Selon l’avis technique n°166 de l’IDRRIM, le Compostyrène® est un procédé de remblai léger utilisé sur sols compressibles ou instables, ou pour diminuer les surcharges permanentes d’ouvrages de génie civil et routiers. Il utilise les qualités de résistance et de légèreté des polystyrènes expansés (EPS). La technique de consolidation de la structure de chaussée par pose de blocs de Compostyrène® peut-elle ainsi convenir comme solution de remédiation efficace, économique, écologique et durable pour le confortement des routes exposées à la sécheresse et au phénomène de RGA ?
Dans le cadre de l’ORSS, le Cerema et le département du Cher lancent, en partenariat avec l’entreprise de travaux publics Colas, une nouvelle expérimentation sur une portion de 170 m de la RD3 reliant Morlac et Vallenay. Il s’agit d’une solution de stabilisation mécanique de la structure de chaussée par pose de blocs de Compostyrène® pour limiter la remontée de fissures de sécheresse en lien avec le RGA des sols argileux en place.
Une instrumentation dans le sol a été mise en place, via des capteurs de teneur en eau fournis par GreenCityZen et un suivi sera assuré par le Cerema jusqu'en 2025. Les travaux de réalisation des planches d’essais et la pose de l’instrumentation tensiométrique ont été réalisés du 06 septembre au 1er octobre 2021.
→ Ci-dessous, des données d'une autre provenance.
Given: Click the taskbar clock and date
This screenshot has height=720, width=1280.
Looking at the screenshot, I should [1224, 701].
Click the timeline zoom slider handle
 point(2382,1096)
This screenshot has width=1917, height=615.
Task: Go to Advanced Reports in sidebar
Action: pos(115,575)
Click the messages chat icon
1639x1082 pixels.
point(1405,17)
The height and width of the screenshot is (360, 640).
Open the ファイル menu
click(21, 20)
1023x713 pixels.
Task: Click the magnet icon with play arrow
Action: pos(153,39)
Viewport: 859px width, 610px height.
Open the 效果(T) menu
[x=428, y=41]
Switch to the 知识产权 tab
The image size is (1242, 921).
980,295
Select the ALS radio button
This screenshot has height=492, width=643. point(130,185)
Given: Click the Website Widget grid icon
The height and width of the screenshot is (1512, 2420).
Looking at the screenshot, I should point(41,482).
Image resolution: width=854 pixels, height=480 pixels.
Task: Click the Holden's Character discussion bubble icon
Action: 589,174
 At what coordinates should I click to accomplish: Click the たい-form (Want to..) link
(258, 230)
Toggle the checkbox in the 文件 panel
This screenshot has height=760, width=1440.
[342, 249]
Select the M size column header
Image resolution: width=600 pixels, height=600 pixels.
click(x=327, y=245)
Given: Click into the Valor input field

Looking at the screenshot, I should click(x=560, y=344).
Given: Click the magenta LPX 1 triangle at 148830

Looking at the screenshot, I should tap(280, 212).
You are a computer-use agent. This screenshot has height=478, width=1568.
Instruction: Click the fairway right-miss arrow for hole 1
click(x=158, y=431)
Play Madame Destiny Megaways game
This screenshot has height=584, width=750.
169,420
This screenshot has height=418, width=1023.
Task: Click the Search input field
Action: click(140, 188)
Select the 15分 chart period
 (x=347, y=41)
pose des blocs de Compostyrène® et mise en œuvre de la technique par Colas
Pour la mise en place des blocs de polystyrène expansé, des travaux de terrassement complet de la largeur de chaussée sont nécessaires jusqu’à environ 1 m de profondeur. Ensuite, un géotextile anti-contaminant est d’abord posé au fond de la fouille avant l’épandage de 15 cm d’un drainant constitué de gravillon 10/20. Ainsi, les blocs de Compostyrène® sont posés sur deux rangées et brochés au moyen de connecteurs métalliques pour éviter le glissement des blocs pendant les travaux. Le drainant a été également utilisé pour border les blocs de Compostyrène® sur les côtés (cf. illustration).
Le concept du Compostyrène® a été élaboré en incluant un matériau drainant sous les blocs de polystyrène et sur les côtés afin d’obtenir une sorte de coque permettant de stabiliser les blocs et éviter la remontée de l’eau.
Deux épaisseurs de blocs sont expérimentées ; 20 cm pour une épaisseur totale des deux lits de 40 cm (planche 1) et 30 cm pour une épaisseur totale des deux lits de 60 cm (planche 2). Une zone tampon, non confortée, sépare les deux planches afin de permettre la comparaison des deux configurations distinctement. Avant la mise en place de l’enrobé pour reconstituer la chaussée, une dalle de répartition en béton armé (épaisseur de 15 cm) est coulée directement sur le lit supérieur des blocs avec un débordement de 50 cm sur accotements (cf. illustration).
Instrumentation des planches d’essais et suivi par le Cerema
Les expérimentations menées dans le cadre de l’ORSS nécessitent à minima 3 périodes de sécheresse pour pouvoir analyser l’efficacité et la durabilité de la solution de remédiation testée et son impact environnemental en termes d'éventuels effets secondaires.
Afin d’évaluer l’apport de cette technique de stabilisation mécanique par pose de blocs de Compostyrène®, une instrumentation du sol argileux en place a été réalisée par l’équipe de sondages du Cerema et l’entreprise GreenCityZen. Il s’agit de sondes de teneur en eau, de modèle Waterscout® SM100, implantées entre 0,5 et 2,5 m de profondeur permettant un suivi en continu et à distance.
De plus, deux capteurs de teneur eau TRIME®-PICO32, posés sous chaque accotement, complètent cette instrumentation pour disposer de mesures de référence complémentaires. Au total, 2 tranchées de 0,5 m de profondeur et 0,5 m de largeur ont été réalisées au niveau des accotements par Colas, afin de raccorder les sondes et les capteurs de référence aux centrales d’acquisition au niveau de l’instrumentation.
Par ailleurs, un levé topographique post-travaux a été réalisé par le Cerema au niveau des planches d’essais composant cette nouvelle expérimentation. Le suivi et l’interprétation des résultats sera assuré par le Cerema durant au moins 3 périodes de sécheresse, jusqu’en 2024 dans le cadre de l’ORSS.